DESCRIPTION OF THE TASK:
Nothing is to be left out; print all the entries exactly.

[Collected data entries]
▼

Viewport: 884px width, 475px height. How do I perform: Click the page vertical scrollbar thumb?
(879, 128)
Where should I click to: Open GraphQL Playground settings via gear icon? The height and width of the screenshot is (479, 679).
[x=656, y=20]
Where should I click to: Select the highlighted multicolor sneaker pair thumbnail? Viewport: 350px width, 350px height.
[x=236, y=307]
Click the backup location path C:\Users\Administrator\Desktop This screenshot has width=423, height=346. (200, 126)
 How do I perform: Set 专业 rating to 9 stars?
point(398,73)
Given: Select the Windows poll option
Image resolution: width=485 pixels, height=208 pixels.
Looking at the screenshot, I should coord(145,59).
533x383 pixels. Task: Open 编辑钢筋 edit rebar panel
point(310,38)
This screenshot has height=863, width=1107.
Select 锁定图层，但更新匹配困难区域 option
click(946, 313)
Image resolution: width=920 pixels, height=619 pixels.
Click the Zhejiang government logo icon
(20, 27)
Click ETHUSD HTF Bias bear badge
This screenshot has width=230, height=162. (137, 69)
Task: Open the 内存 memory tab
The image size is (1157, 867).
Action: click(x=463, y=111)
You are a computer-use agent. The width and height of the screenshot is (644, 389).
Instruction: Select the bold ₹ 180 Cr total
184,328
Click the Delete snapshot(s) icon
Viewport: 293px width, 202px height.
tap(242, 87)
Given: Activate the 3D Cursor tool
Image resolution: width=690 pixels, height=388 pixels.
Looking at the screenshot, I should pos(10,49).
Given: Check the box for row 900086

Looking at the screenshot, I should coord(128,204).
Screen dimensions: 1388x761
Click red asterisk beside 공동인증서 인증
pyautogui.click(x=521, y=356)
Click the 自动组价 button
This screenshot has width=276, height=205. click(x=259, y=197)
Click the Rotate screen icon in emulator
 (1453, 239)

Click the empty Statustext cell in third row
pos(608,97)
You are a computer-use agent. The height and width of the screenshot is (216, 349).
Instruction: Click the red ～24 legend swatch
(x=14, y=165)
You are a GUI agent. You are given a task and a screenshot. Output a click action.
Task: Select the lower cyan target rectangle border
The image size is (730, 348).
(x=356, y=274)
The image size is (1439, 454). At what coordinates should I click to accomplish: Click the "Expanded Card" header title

▲

WRITTEN REPLY:
Viewport: 884px width, 475px height. How do I perform: Click the page vertical scrollbar thumb?
(879, 128)
Where should I click to: Open GraphQL Playground settings via gear icon? The height and width of the screenshot is (479, 679).
[x=656, y=20]
Where should I click to: Select the highlighted multicolor sneaker pair thumbnail? Viewport: 350px width, 350px height.
[x=236, y=307]
Click the backup location path C:\Users\Administrator\Desktop This screenshot has width=423, height=346. (200, 126)
 How do I perform: Set 专业 rating to 9 stars?
point(398,73)
Given: Select the Windows poll option
Image resolution: width=485 pixels, height=208 pixels.
Looking at the screenshot, I should coord(145,59).
533x383 pixels. Task: Open 编辑钢筋 edit rebar panel
point(310,38)
This screenshot has height=863, width=1107.
Select 锁定图层，但更新匹配困难区域 option
click(946, 313)
Image resolution: width=920 pixels, height=619 pixels.
Click the Zhejiang government logo icon
(20, 27)
Click ETHUSD HTF Bias bear badge
This screenshot has width=230, height=162. (137, 69)
Task: Open the 内存 memory tab
The image size is (1157, 867).
Action: click(x=463, y=111)
You are a computer-use agent. The width and height of the screenshot is (644, 389).
Instruction: Select the bold ₹ 180 Cr total
184,328
Click the Delete snapshot(s) icon
Viewport: 293px width, 202px height.
tap(242, 87)
Given: Activate the 3D Cursor tool
Image resolution: width=690 pixels, height=388 pixels.
Looking at the screenshot, I should pos(10,49).
Given: Check the box for row 900086

Looking at the screenshot, I should coord(128,204).
Screen dimensions: 1388x761
Click red asterisk beside 공동인증서 인증
pyautogui.click(x=521, y=356)
Click the 自动组价 button
This screenshot has width=276, height=205. click(x=259, y=197)
Click the Rotate screen icon in emulator
 (1453, 239)

Click the empty Statustext cell in third row
pos(608,97)
You are a computer-use agent. The height and width of the screenshot is (216, 349).
Instruction: Click the red ～24 legend swatch
(x=14, y=165)
You are a GUI agent. You are given a task and a screenshot. Output a click action.
Task: Select the lower cyan target rectangle border
The image size is (730, 348).
(x=356, y=274)
The image size is (1439, 454). At what coordinates should I click to accomplish: Click the "Expanded Card" header title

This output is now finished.